**What the task asks:** Please write out all of the records below exactly as they appear.

──────

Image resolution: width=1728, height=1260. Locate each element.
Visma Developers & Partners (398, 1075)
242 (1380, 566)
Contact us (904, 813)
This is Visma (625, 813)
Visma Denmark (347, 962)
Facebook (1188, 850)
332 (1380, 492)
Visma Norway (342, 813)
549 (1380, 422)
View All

──────

**Answer to this problem:**
Image resolution: width=1728, height=1260. Locate each element.
Visma Developers & Partners (398, 1075)
242 (1380, 566)
Contact us (904, 813)
This is Visma (625, 813)
Visma Denmark (347, 962)
Facebook (1188, 850)
332 (1380, 492)
Visma Norway (342, 813)
549 (1380, 422)
View All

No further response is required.